Court settlement reached in Tafelberg case
But dispute over future of Sea Point property ‘is by no means concluded’
Sale of the Tafelberg school site in Sea Point was stopped after an agreement between lawyers for the activist organisation Ndifuna Ukwazi (NU) and the provincial government became an order of court today in the Western Cape High Court.
NU together with a campaign called Reclaim the City objected to the sale of the land from the Province to the Phyllis Jowell School. It wants the Tafelberg property to be used instead for affordable housing.
In a press statement, Reclaim the City wrote, “In effect, Province has admitted that it failed to comply with legal requirements in the sale of state land,” namely the Western Cape Land Administration Act, which requires the Premier to publish notice of the proposed sale and provide 21 days for public comment. Reclaim the City amongst others originally opened the case to interdict transfer of the property on 11 April, citing this as one of the responsibilities the province failed to adequately perform.
Plans to sell the property will therefore be reopened to a 21-day public comment and objection period within ten days of today’s order. Within a month after the consultation period, the provincial cabinet will determine whether the sale should continue or not and must provide reasons if the sale continues.
The court order came a week after NU lawyers accepted an offer made by Premier Helen Zille, the provincial Department of Transport and Public Works, and the Phyllis Jowell School.
“We are committed to ensuring that anyone who seeks an opportunity for comment should be able to have it taken into account, before the provincial government makes a rational decision about how best to utilise its assets to the best advantage of citizens,” Siphesihle Dube, spokesperson for the Minister of Transport and Public Works, wrote to GroundUp. This statement was also made in a newsletter published by Premier Helen Zille today.
Following the settlement, Reclaim the City wrote, “This means that our campaign must intensify.”
It further stated: “We must ensure that the objection period is not simply a box-ticking exercise, but a genuine opportunity for meaningful participation.”
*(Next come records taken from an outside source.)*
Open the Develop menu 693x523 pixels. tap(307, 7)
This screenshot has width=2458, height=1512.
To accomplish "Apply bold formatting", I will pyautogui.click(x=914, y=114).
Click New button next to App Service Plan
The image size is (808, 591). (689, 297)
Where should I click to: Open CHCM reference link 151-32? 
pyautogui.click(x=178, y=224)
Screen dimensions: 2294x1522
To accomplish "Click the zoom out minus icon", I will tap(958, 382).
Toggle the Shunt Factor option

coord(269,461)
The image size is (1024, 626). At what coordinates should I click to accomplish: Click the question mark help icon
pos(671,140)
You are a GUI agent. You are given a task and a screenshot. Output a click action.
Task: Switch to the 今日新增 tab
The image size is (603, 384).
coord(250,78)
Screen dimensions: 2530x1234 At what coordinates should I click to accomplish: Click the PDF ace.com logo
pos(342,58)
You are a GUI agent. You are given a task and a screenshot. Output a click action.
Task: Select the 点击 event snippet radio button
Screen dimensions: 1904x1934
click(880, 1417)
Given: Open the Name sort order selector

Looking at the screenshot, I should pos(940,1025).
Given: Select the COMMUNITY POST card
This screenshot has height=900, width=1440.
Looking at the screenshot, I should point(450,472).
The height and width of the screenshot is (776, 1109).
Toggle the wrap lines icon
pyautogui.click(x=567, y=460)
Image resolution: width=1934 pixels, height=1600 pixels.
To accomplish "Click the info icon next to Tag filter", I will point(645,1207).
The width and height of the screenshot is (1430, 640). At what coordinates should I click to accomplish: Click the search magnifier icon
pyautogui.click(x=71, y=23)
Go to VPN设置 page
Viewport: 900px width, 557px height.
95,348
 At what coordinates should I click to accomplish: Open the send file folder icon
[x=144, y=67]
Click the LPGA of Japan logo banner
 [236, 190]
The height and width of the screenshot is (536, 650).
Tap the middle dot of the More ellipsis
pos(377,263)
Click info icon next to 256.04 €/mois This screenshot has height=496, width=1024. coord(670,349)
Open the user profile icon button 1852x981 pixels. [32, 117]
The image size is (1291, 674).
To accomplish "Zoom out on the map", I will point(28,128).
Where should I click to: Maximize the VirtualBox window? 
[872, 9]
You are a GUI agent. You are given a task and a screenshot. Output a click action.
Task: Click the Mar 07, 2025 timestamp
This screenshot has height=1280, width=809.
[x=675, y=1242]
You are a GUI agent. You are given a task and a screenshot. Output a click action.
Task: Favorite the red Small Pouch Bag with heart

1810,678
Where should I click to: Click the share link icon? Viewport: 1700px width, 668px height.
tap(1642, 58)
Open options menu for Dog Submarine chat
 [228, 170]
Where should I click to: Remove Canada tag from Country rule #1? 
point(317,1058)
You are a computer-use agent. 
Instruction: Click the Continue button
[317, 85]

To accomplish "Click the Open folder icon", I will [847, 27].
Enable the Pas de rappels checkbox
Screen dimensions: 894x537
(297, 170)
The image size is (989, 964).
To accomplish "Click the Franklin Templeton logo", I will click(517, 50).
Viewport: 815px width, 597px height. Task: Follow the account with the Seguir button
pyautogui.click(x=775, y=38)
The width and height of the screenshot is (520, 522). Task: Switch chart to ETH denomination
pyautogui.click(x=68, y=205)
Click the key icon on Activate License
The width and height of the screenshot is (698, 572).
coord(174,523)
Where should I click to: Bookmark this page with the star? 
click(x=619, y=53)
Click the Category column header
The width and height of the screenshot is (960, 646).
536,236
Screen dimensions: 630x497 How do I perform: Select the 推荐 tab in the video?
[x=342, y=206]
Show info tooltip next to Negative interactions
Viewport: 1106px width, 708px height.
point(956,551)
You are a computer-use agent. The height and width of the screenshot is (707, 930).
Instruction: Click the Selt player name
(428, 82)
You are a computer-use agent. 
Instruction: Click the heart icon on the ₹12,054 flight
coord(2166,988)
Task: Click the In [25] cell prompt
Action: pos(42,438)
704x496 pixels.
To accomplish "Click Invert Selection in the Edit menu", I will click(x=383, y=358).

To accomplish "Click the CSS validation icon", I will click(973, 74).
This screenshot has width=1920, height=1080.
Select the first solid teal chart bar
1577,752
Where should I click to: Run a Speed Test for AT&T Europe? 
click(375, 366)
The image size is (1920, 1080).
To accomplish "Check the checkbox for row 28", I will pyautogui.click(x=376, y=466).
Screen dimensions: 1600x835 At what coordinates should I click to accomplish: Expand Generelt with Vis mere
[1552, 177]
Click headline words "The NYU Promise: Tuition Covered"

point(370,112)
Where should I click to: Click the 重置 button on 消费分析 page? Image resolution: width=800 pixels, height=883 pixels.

The organisation has three central demands: (1) the Province must release records regarding the decision to sell the property, (2) the Province must accept a participation process in which the public can make direct oral objections to the sale, and (3) the Province must commit to providing affordable housing on inner city state land.
Reclaim the City Spokesman Kopano Maroga said, although the settlement was a victory in terms of “historic public engagement” from the province, it fell short.
“The fact that there isn’t any kind of substantive textual agreement to creating affordable housing in the city centre for working class people – it falls very very short,” he said.
Maroga said moving forward, Reclaim the City is using a team of researchers to come up with potential plans and feasibility studies. It will present these to the province. The organisation hopes to use the Tafelberg dispute to create a precedent for public land being used in service delivery.
“We need a strong commitment from the provincial government to say what it is going to do to provide affordable housing in the city,” said Mandisa Shandu, a lawyer at NU. She called on the provincial government to show this commitment by identifying land and implementing a plan with a budget and timeline.
“It’s being done elsewhere. It needs to be done here,” she said. “Otherwise the status quo, which is the apartheid city, is what will continue to be the Cape Town that we should be claiming as ours.”
NU’s Associate Director, Zackie Achmat, said this was the first case of its kind dealing with urban land.
The Department of Transport and Public Works did not take an active stance on the future of the site, but affirmed the provincial stance on affordable housing cited in Zille’s letter.
“The Western Cape Government remains bound by our Constitutional mandate of providing access to adequate housing, within available resources and the constitutional and legislative environment,” Dube wrote.
Although the case has been settled in court, Tafelberg’s future remains uncertain. “The matter, broadly speaking, is by no means concluded,” Dube said.